== Exercise ==
Write out the data in full, exactly as shown.

══════════════════════════════

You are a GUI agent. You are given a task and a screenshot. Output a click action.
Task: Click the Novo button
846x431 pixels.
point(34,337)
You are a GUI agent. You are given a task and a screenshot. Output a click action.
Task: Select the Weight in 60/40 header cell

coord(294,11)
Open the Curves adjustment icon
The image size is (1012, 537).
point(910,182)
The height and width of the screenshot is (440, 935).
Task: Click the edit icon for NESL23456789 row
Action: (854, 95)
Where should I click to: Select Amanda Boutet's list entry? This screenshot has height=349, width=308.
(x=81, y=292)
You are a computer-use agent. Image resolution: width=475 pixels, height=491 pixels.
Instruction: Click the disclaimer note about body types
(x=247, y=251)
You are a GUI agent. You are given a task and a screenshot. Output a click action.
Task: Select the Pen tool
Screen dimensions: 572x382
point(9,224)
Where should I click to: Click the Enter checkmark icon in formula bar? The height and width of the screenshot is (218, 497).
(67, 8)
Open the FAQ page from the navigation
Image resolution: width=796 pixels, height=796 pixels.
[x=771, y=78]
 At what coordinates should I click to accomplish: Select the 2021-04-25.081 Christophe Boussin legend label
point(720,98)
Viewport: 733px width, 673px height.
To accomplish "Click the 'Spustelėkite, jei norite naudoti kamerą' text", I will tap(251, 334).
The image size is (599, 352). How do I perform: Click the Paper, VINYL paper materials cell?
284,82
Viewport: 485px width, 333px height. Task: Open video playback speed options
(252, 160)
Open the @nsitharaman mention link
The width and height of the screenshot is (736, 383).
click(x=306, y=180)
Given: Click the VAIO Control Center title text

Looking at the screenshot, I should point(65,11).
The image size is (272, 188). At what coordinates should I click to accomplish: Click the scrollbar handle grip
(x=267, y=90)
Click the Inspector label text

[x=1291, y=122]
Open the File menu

══════════════════════════════

== Your response ==
You are a GUI agent. You are given a task and a screenshot. Output a click action.
Task: Click the Novo button
846x431 pixels.
point(34,337)
You are a GUI agent. You are given a task and a screenshot. Output a click action.
Task: Select the Weight in 60/40 header cell

coord(294,11)
Open the Curves adjustment icon
The image size is (1012, 537).
point(910,182)
The height and width of the screenshot is (440, 935).
Task: Click the edit icon for NESL23456789 row
Action: (854, 95)
Where should I click to: Select Amanda Boutet's list entry? This screenshot has height=349, width=308.
(x=81, y=292)
You are a computer-use agent. Image resolution: width=475 pixels, height=491 pixels.
Instruction: Click the disclaimer note about body types
(x=247, y=251)
You are a GUI agent. You are given a task and a screenshot. Output a click action.
Task: Select the Pen tool
Screen dimensions: 572x382
point(9,224)
Where should I click to: Click the Enter checkmark icon in formula bar? The height and width of the screenshot is (218, 497).
(67, 8)
Open the FAQ page from the navigation
Image resolution: width=796 pixels, height=796 pixels.
[x=771, y=78]
 At what coordinates should I click to accomplish: Select the 2021-04-25.081 Christophe Boussin legend label
point(720,98)
Viewport: 733px width, 673px height.
To accomplish "Click the 'Spustelėkite, jei norite naudoti kamerą' text", I will tap(251, 334).
The image size is (599, 352). How do I perform: Click the Paper, VINYL paper materials cell?
284,82
Viewport: 485px width, 333px height. Task: Open video playback speed options
(252, 160)
Open the @nsitharaman mention link
The width and height of the screenshot is (736, 383).
click(x=306, y=180)
Given: Click the VAIO Control Center title text

Looking at the screenshot, I should point(65,11).
The image size is (272, 188). At what coordinates should I click to accomplish: Click the scrollbar handle grip
(x=267, y=90)
Click the Inspector label text

[x=1291, y=122]
Open the File menu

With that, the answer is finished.